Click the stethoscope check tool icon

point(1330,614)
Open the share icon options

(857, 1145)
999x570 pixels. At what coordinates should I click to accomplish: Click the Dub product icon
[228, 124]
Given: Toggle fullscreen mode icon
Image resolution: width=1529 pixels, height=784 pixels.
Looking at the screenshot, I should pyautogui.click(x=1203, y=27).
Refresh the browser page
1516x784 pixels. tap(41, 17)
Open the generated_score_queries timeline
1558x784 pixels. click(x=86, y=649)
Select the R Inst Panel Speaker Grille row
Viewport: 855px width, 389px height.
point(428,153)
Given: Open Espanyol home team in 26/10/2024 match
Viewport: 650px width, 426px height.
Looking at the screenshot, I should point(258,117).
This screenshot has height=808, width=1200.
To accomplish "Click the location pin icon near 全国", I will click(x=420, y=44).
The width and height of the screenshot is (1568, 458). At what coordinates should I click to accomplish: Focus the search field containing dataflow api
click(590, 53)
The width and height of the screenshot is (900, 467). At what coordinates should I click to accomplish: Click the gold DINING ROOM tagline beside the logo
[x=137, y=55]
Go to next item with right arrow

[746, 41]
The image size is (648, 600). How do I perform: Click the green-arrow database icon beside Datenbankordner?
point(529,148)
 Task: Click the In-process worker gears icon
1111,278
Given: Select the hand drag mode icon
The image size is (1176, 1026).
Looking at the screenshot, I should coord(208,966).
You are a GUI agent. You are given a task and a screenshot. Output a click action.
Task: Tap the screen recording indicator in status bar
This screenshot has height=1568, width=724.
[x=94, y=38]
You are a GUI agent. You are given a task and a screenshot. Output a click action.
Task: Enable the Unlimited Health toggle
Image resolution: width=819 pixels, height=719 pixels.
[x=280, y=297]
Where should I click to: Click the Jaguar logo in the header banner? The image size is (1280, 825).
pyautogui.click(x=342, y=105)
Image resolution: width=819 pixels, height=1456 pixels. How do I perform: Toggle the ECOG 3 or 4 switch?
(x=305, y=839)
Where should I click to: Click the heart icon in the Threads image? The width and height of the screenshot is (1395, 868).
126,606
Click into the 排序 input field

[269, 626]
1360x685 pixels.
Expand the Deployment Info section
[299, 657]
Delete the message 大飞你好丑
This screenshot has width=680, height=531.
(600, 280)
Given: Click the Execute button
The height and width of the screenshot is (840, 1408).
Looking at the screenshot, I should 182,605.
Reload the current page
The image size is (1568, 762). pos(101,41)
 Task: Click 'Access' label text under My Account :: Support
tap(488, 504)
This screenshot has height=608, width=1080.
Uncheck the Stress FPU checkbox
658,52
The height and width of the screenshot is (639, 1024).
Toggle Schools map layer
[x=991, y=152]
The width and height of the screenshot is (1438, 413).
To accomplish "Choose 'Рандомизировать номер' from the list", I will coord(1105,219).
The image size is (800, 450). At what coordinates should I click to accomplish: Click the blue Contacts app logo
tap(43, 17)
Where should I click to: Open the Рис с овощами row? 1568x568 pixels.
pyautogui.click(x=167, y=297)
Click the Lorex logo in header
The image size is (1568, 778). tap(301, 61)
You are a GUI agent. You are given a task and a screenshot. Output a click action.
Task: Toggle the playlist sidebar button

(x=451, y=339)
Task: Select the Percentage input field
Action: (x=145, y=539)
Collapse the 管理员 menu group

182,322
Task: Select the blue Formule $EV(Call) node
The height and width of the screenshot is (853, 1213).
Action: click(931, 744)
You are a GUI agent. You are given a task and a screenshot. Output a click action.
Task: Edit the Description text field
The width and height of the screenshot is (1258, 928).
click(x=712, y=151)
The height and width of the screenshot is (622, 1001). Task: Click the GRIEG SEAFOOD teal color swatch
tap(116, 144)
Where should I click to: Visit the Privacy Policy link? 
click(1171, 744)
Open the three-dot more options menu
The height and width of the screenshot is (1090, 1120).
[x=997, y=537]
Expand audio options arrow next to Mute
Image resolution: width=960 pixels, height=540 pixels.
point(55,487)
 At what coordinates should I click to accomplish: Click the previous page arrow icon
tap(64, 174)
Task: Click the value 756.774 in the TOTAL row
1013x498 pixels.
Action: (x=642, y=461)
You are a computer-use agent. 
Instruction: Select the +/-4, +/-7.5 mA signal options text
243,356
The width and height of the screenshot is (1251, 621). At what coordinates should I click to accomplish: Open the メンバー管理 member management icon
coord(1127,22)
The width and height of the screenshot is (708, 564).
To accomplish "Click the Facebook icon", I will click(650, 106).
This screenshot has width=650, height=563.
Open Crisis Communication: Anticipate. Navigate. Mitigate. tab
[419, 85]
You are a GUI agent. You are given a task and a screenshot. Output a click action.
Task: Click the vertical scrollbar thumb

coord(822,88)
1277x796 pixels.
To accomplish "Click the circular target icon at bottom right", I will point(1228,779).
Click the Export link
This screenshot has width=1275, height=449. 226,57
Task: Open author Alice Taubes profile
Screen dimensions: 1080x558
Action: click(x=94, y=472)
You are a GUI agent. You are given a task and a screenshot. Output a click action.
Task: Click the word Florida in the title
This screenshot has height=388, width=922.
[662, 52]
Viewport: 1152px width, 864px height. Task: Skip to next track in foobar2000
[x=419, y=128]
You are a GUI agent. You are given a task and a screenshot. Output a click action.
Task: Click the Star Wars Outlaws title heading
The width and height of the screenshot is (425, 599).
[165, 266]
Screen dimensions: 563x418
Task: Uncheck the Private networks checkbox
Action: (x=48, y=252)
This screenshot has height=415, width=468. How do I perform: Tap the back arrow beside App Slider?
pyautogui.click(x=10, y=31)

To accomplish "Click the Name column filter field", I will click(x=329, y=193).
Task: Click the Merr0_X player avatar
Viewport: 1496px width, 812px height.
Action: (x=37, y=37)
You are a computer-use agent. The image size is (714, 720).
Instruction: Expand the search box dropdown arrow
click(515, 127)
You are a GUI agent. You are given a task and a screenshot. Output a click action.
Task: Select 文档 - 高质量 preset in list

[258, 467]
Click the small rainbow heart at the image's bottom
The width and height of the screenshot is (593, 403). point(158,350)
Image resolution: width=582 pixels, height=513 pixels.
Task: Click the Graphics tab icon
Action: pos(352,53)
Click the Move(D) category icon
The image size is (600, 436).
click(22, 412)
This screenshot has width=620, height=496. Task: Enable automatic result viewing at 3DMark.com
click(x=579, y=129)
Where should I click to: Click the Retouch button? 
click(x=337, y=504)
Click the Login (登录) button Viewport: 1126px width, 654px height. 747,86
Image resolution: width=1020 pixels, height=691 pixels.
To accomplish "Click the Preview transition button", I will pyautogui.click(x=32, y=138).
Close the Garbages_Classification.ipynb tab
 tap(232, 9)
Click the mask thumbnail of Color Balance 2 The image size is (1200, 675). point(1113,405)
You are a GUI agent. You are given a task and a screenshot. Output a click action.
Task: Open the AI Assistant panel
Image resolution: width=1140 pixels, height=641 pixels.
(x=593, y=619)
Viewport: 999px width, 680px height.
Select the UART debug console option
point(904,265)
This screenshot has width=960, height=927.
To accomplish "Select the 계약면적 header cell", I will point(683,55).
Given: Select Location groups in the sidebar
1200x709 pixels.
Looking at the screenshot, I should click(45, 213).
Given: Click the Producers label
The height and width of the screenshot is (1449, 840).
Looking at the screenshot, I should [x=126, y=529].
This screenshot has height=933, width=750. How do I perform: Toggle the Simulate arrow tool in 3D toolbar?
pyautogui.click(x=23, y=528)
════
*Task directions:* Retype the complete listing exactly.

*Answer section:*
Click the stethoscope check tool icon

point(1330,614)
Open the share icon options

(857, 1145)
999x570 pixels. At what coordinates should I click to accomplish: Click the Dub product icon
[228, 124]
Given: Toggle fullscreen mode icon
Image resolution: width=1529 pixels, height=784 pixels.
Looking at the screenshot, I should pyautogui.click(x=1203, y=27).
Refresh the browser page
1516x784 pixels. tap(41, 17)
Open the generated_score_queries timeline
1558x784 pixels. click(x=86, y=649)
Select the R Inst Panel Speaker Grille row
Viewport: 855px width, 389px height.
point(428,153)
Given: Open Espanyol home team in 26/10/2024 match
Viewport: 650px width, 426px height.
Looking at the screenshot, I should point(258,117).
This screenshot has height=808, width=1200.
To accomplish "Click the location pin icon near 全国", I will click(x=420, y=44).
The width and height of the screenshot is (1568, 458). At what coordinates should I click to accomplish: Focus the search field containing dataflow api
click(590, 53)
The width and height of the screenshot is (900, 467). At what coordinates should I click to accomplish: Click the gold DINING ROOM tagline beside the logo
[x=137, y=55]
Go to next item with right arrow

[746, 41]
The image size is (648, 600). How do I perform: Click the green-arrow database icon beside Datenbankordner?
point(529,148)
 Task: Click the In-process worker gears icon
1111,278
Given: Select the hand drag mode icon
The image size is (1176, 1026).
Looking at the screenshot, I should coord(208,966).
You are a GUI agent. You are given a task and a screenshot. Output a click action.
Task: Tap the screen recording indicator in status bar
This screenshot has height=1568, width=724.
[x=94, y=38]
You are a GUI agent. You are given a task and a screenshot. Output a click action.
Task: Enable the Unlimited Health toggle
Image resolution: width=819 pixels, height=719 pixels.
[x=280, y=297]
Where should I click to: Click the Jaguar logo in the header banner? The image size is (1280, 825).
pyautogui.click(x=342, y=105)
Image resolution: width=819 pixels, height=1456 pixels. How do I perform: Toggle the ECOG 3 or 4 switch?
(x=305, y=839)
Where should I click to: Click the heart icon in the Threads image? The width and height of the screenshot is (1395, 868).
126,606
Click into the 排序 input field

[269, 626]
1360x685 pixels.
Expand the Deployment Info section
[299, 657]
Delete the message 大飞你好丑
This screenshot has width=680, height=531.
(600, 280)
Given: Click the Execute button
The height and width of the screenshot is (840, 1408).
Looking at the screenshot, I should 182,605.
Reload the current page
The image size is (1568, 762). pos(101,41)
 Task: Click 'Access' label text under My Account :: Support
tap(488, 504)
This screenshot has height=608, width=1080.
Uncheck the Stress FPU checkbox
658,52
The height and width of the screenshot is (639, 1024).
Toggle Schools map layer
[x=991, y=152]
The width and height of the screenshot is (1438, 413).
To accomplish "Choose 'Рандомизировать номер' from the list", I will coord(1105,219).
The image size is (800, 450). At what coordinates should I click to accomplish: Click the blue Contacts app logo
tap(43, 17)
Where should I click to: Open the Рис с овощами row? 1568x568 pixels.
pyautogui.click(x=167, y=297)
Click the Lorex logo in header
The image size is (1568, 778). tap(301, 61)
You are a GUI agent. You are given a task and a screenshot. Output a click action.
Task: Toggle the playlist sidebar button

(x=451, y=339)
Task: Select the Percentage input field
Action: (x=145, y=539)
Collapse the 管理员 menu group

182,322
Task: Select the blue Formule $EV(Call) node
The height and width of the screenshot is (853, 1213).
Action: click(931, 744)
You are a GUI agent. You are given a task and a screenshot. Output a click action.
Task: Edit the Description text field
The width and height of the screenshot is (1258, 928).
click(x=712, y=151)
The height and width of the screenshot is (622, 1001). Task: Click the GRIEG SEAFOOD teal color swatch
tap(116, 144)
Where should I click to: Visit the Privacy Policy link? 
click(1171, 744)
Open the three-dot more options menu
The height and width of the screenshot is (1090, 1120).
[x=997, y=537]
Expand audio options arrow next to Mute
Image resolution: width=960 pixels, height=540 pixels.
point(55,487)
 At what coordinates should I click to accomplish: Click the previous page arrow icon
tap(64, 174)
Task: Click the value 756.774 in the TOTAL row
1013x498 pixels.
Action: (x=642, y=461)
You are a computer-use agent. 
Instruction: Select the +/-4, +/-7.5 mA signal options text
243,356
The width and height of the screenshot is (1251, 621). At what coordinates should I click to accomplish: Open the メンバー管理 member management icon
coord(1127,22)
The width and height of the screenshot is (708, 564).
To accomplish "Click the Facebook icon", I will click(650, 106).
This screenshot has width=650, height=563.
Open Crisis Communication: Anticipate. Navigate. Mitigate. tab
[419, 85]
You are a GUI agent. You are given a task and a screenshot. Output a click action.
Task: Click the vertical scrollbar thumb

coord(822,88)
1277x796 pixels.
To accomplish "Click the circular target icon at bottom right", I will point(1228,779).
Click the Export link
This screenshot has width=1275, height=449. 226,57
Task: Open author Alice Taubes profile
Screen dimensions: 1080x558
Action: click(x=94, y=472)
You are a GUI agent. You are given a task and a screenshot. Output a click action.
Task: Click the word Florida in the title
This screenshot has height=388, width=922.
[662, 52]
Viewport: 1152px width, 864px height. Task: Skip to next track in foobar2000
[x=419, y=128]
You are a GUI agent. You are given a task and a screenshot. Output a click action.
Task: Click the Star Wars Outlaws title heading
The width and height of the screenshot is (425, 599).
[165, 266]
Screen dimensions: 563x418
Task: Uncheck the Private networks checkbox
Action: (x=48, y=252)
This screenshot has height=415, width=468. How do I perform: Tap the back arrow beside App Slider?
pyautogui.click(x=10, y=31)

To accomplish "Click the Name column filter field", I will click(x=329, y=193).
Task: Click the Merr0_X player avatar
Viewport: 1496px width, 812px height.
Action: (x=37, y=37)
You are a computer-use agent. The image size is (714, 720).
Instruction: Expand the search box dropdown arrow
click(515, 127)
You are a GUI agent. You are given a task and a screenshot. Output a click action.
Task: Select 文档 - 高质量 preset in list

[258, 467]
Click the small rainbow heart at the image's bottom
The width and height of the screenshot is (593, 403). point(158,350)
Image resolution: width=582 pixels, height=513 pixels.
Task: Click the Graphics tab icon
Action: pos(352,53)
Click the Move(D) category icon
The image size is (600, 436).
click(22, 412)
This screenshot has width=620, height=496. Task: Enable automatic result viewing at 3DMark.com
click(x=579, y=129)
Where should I click to: Click the Retouch button? 
click(x=337, y=504)
Click the Login (登录) button Viewport: 1126px width, 654px height. 747,86
Image resolution: width=1020 pixels, height=691 pixels.
To accomplish "Click the Preview transition button", I will pyautogui.click(x=32, y=138).
Close the Garbages_Classification.ipynb tab
 tap(232, 9)
Click the mask thumbnail of Color Balance 2 The image size is (1200, 675). point(1113,405)
You are a GUI agent. You are given a task and a screenshot. Output a click action.
Task: Open the AI Assistant panel
Image resolution: width=1140 pixels, height=641 pixels.
(x=593, y=619)
Viewport: 999px width, 680px height.
Select the UART debug console option
point(904,265)
This screenshot has width=960, height=927.
To accomplish "Select the 계약면적 header cell", I will point(683,55).
Given: Select Location groups in the sidebar
1200x709 pixels.
Looking at the screenshot, I should click(45, 213).
Given: Click the Producers label
The height and width of the screenshot is (1449, 840).
Looking at the screenshot, I should [x=126, y=529].
This screenshot has height=933, width=750. How do I perform: Toggle the Simulate arrow tool in 3D toolbar?
pyautogui.click(x=23, y=528)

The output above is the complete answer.